Overview
The goal of this clinical trial is to learn if an infusion of lidocaine, with or without steroids, into the middle meningeal artery (MMA) helps relieve severe headaches in patients with spontaneous subarachnoid hemorrhage (SAH). It will also study the safety of this treatment.
Description
This protocol outlines a single-arm prospective cohort study evaluating the efficacy of endovascular infusion of lidocaine and steroids into the MMA for managing post-SAH pain (i.e., headaches) in patients with SAH with Hunt and Hess Grades 1-2. 15 patients will be enrolled into three groups of treatment: lidocaine, lidocaine/dexamethasone, and no injection. Pain outcomes will be evaluated using VAS at multiple timepoints, including during neurochecks postoperatively, to calculate a cumulative "total VAS score." Morphine equivalents will also be tracked to assess opioid needs over time.

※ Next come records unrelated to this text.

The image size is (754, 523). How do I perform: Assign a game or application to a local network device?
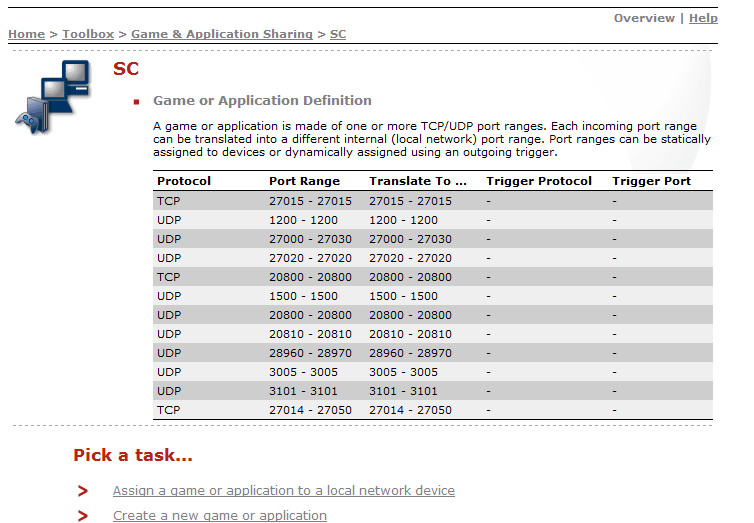283,491

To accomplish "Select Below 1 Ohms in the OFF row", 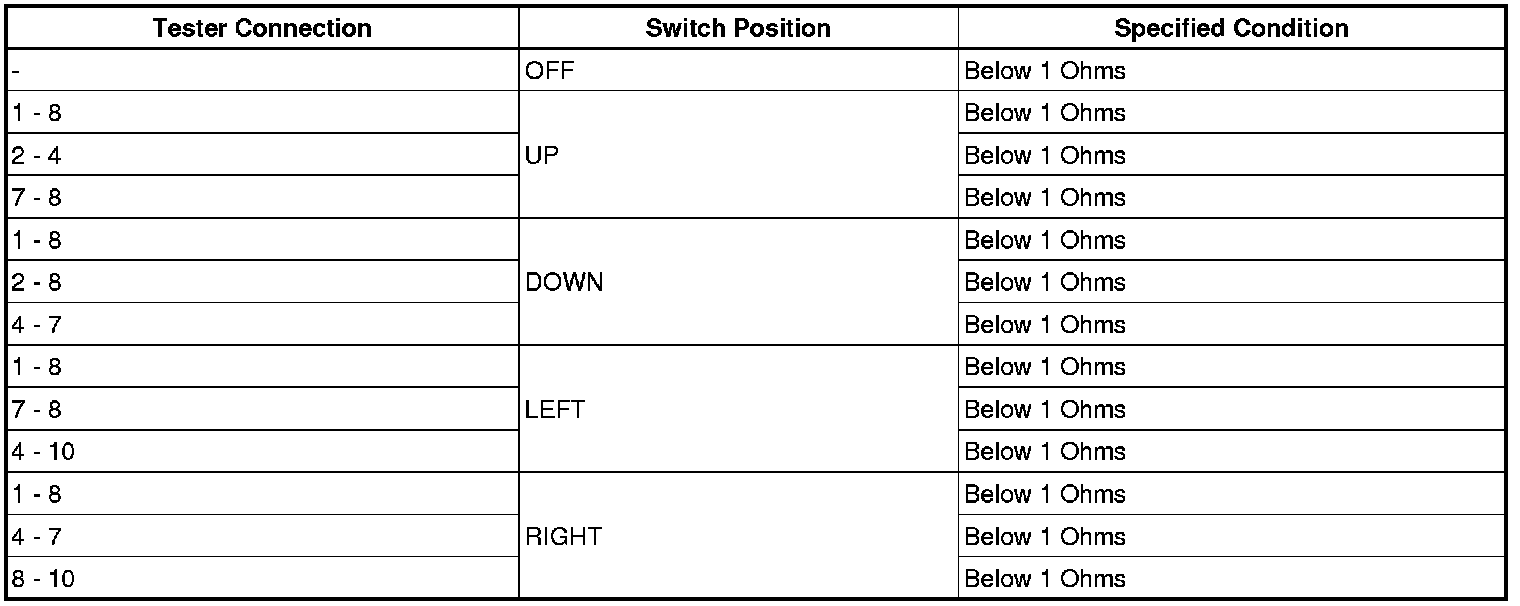I will click(x=1044, y=71).
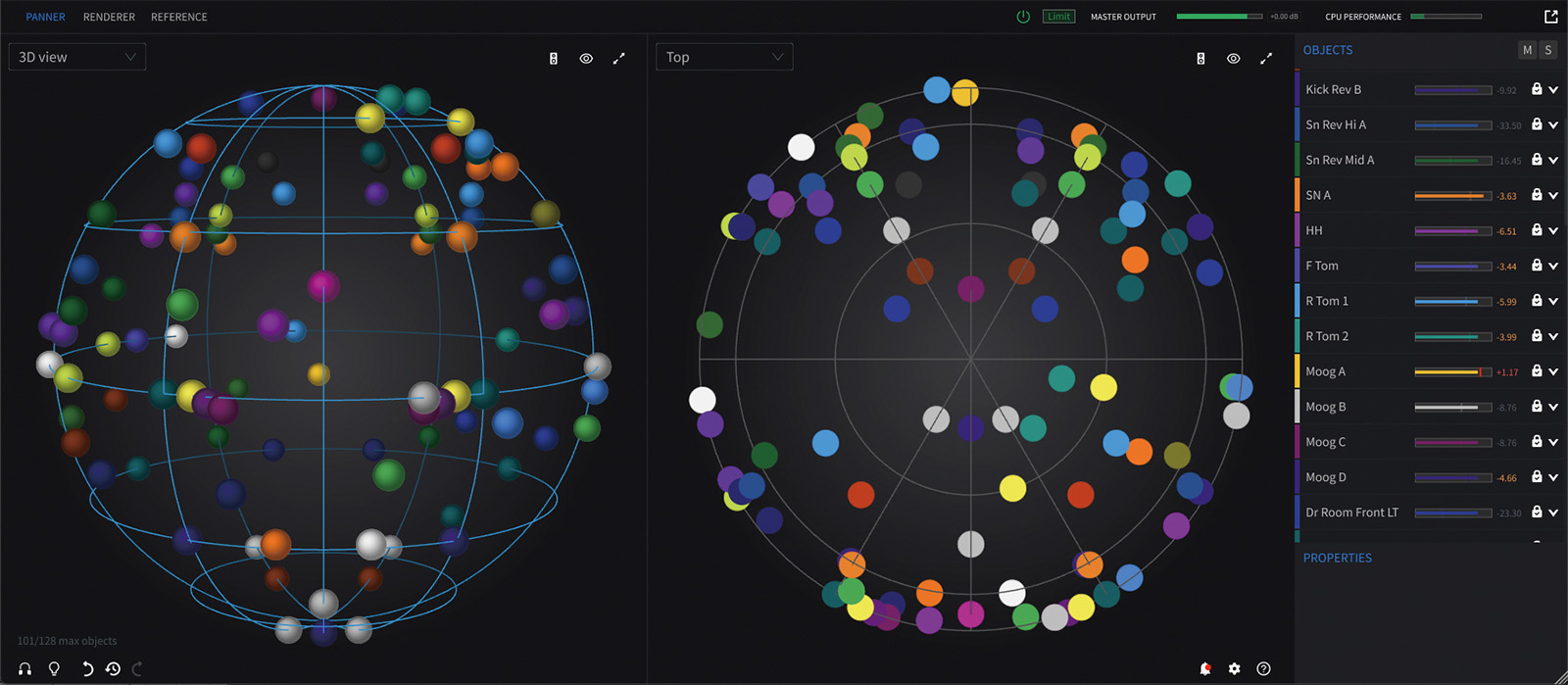Screen dimensions: 1568x685
Task: Switch to the Renderer tab
Action: [x=109, y=17]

The main questions it aims to answer are:
Does the infusion lower patients' pain levels after SAH?
Does the infusion reduce the amount of opioids and other pain medications patients need?
Are there any side effects or complications from the procedure?
Researchers will compare three groups:
Patients who receive lidocaine alone
Patients who receive lidocaine with dexamethasone (a steroid)
Patients who receive no infusion
All participants will:
Undergo a standard brain angiogram (a routine imaging test for SAH)
May receive the medication during the angiogram, depending on their assigned group
Be monitored closely for changes in pain and medication use
Complete follow-up visits at 1, 3, and 6 months to track outcomes and side effects
This study may help find new, targeted ways to treat headaches in patients with SAH and reduce reliance on opioids.
Eligibility
Inclusion Criteria:
- Age ≥18 years.
- Diagnosed with aneurysmal SAH, Hunt and Hess Grades 1-2.
- Consent to study procedures and follow-up evaluations.
Exclusion Criteria:
- Known allergies to lidocaine or steroids.
- Arteriovenous malformations.
- Dural Arteriovenous Fistulas.
- Other significant intracranial pathologies.
- Hemodynamic instability preventing safe intervention.
- Previous MMA interventions.
- Previous craniotomies or need for craniotomy.
- Need for external ventricular drain.